===== MATERIAL PROVIDED =====
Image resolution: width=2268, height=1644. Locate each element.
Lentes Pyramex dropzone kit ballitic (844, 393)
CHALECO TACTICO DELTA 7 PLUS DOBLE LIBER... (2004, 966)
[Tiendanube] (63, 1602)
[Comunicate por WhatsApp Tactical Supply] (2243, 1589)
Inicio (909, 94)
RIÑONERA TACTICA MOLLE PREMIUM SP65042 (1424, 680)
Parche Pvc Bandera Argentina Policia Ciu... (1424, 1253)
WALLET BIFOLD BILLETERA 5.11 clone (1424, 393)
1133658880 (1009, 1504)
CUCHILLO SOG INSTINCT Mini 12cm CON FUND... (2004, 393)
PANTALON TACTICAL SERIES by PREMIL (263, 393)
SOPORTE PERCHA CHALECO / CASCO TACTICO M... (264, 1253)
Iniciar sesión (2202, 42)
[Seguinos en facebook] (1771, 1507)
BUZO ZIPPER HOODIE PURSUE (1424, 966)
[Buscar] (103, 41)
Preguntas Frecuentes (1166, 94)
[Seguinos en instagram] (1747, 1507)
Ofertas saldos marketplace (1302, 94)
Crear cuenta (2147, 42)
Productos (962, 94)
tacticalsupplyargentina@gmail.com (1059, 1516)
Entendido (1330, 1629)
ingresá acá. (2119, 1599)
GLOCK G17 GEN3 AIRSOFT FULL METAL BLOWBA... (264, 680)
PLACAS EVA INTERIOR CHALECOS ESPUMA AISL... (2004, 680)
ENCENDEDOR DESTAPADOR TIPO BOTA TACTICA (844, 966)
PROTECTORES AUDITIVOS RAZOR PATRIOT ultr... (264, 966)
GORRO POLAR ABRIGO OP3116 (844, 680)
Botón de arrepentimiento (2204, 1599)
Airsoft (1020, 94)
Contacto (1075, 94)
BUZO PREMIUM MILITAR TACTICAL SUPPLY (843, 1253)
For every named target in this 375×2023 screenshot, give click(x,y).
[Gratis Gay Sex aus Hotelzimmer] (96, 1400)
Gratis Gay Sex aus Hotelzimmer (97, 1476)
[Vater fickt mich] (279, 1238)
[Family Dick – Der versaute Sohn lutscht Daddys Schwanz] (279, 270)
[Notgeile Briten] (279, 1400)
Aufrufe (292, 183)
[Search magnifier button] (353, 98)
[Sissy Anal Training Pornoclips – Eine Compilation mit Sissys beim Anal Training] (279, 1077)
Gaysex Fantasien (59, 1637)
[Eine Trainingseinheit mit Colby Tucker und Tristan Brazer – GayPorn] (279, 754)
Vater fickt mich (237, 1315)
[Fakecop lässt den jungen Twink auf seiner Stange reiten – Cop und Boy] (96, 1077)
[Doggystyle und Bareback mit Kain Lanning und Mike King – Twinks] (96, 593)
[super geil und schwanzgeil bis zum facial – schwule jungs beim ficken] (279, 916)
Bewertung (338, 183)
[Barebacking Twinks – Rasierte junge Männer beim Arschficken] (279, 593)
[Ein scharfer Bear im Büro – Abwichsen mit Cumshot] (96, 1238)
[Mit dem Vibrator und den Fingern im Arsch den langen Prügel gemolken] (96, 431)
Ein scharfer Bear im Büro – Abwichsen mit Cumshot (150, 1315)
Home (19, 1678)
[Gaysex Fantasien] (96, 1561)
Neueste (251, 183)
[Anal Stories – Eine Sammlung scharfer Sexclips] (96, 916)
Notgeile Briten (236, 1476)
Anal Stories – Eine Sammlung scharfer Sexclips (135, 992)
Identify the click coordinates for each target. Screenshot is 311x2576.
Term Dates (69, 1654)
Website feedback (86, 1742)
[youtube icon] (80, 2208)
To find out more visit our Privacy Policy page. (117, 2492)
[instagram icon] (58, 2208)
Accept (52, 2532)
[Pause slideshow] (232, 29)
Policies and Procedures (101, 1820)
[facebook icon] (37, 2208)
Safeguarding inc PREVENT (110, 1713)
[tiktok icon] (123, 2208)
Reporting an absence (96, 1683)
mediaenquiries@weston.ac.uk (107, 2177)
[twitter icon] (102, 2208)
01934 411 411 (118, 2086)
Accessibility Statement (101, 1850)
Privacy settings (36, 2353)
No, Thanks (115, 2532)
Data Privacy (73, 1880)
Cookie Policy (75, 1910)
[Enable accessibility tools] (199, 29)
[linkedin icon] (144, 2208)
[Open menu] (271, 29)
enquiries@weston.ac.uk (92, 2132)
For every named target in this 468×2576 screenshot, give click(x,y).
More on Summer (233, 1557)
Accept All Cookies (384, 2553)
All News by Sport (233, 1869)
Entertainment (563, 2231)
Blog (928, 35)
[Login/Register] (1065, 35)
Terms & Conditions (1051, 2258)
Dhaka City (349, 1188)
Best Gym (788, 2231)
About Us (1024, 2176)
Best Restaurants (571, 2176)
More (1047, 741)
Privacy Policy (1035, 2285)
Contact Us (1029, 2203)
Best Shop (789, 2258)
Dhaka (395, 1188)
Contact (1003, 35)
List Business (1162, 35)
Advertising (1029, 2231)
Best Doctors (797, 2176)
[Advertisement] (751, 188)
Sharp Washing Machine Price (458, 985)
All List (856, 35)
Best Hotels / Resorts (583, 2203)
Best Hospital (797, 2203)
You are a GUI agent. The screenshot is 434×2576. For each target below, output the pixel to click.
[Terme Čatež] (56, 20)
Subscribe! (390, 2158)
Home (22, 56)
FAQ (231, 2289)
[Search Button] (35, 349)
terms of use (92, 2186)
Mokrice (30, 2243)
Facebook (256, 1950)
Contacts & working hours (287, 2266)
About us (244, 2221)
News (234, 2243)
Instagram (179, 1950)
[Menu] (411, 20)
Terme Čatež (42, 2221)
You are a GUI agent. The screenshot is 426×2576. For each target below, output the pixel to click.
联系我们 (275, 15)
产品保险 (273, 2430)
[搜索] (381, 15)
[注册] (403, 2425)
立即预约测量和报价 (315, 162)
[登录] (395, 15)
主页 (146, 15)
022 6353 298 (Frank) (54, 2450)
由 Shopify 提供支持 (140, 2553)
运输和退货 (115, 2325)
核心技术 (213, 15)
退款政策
=====
◆ **PROBLEM TO SOLVE**
Reproduce every line of the entries above, unchanged, from the very first one down to and including the line containing "For every named target in this 375×2023".

◆ **WRITTEN SOLUTION**
Image resolution: width=2268, height=1644. Locate each element.
Lentes Pyramex dropzone kit ballitic (844, 393)
CHALECO TACTICO DELTA 7 PLUS DOBLE LIBER... (2004, 966)
[Tiendanube] (63, 1602)
[Comunicate por WhatsApp Tactical Supply] (2243, 1589)
Inicio (909, 94)
RIÑONERA TACTICA MOLLE PREMIUM SP65042 (1424, 680)
Parche Pvc Bandera Argentina Policia Ciu... (1424, 1253)
WALLET BIFOLD BILLETERA 5.11 clone (1424, 393)
1133658880 (1009, 1504)
CUCHILLO SOG INSTINCT Mini 12cm CON FUND... (2004, 393)
PANTALON TACTICAL SERIES by PREMIL (263, 393)
SOPORTE PERCHA CHALECO / CASCO TACTICO M... (264, 1253)
Iniciar sesión (2202, 42)
[Seguinos en facebook] (1771, 1507)
BUZO ZIPPER HOODIE PURSUE (1424, 966)
[Buscar] (103, 41)
Preguntas Frecuentes (1166, 94)
[Seguinos en instagram] (1747, 1507)
Ofertas saldos marketplace (1302, 94)
Crear cuenta (2147, 42)
Productos (962, 94)
tacticalsupplyargentina@gmail.com (1059, 1516)
Entendido (1330, 1629)
ingresá acá. (2119, 1599)
GLOCK G17 GEN3 AIRSOFT FULL METAL BLOWBA... (264, 680)
PLACAS EVA INTERIOR CHALECOS ESPUMA AISL... (2004, 680)
ENCENDEDOR DESTAPADOR TIPO BOTA TACTICA (844, 966)
PROTECTORES AUDITIVOS RAZOR PATRIOT ultr... (264, 966)
GORRO POLAR ABRIGO OP3116 (844, 680)
Botón de arrepentimiento (2204, 1599)
Airsoft (1020, 94)
Contacto (1075, 94)
BUZO PREMIUM MILITAR TACTICAL SUPPLY (843, 1253)
For every named target in this 375×2023 screenshot, give click(x,y).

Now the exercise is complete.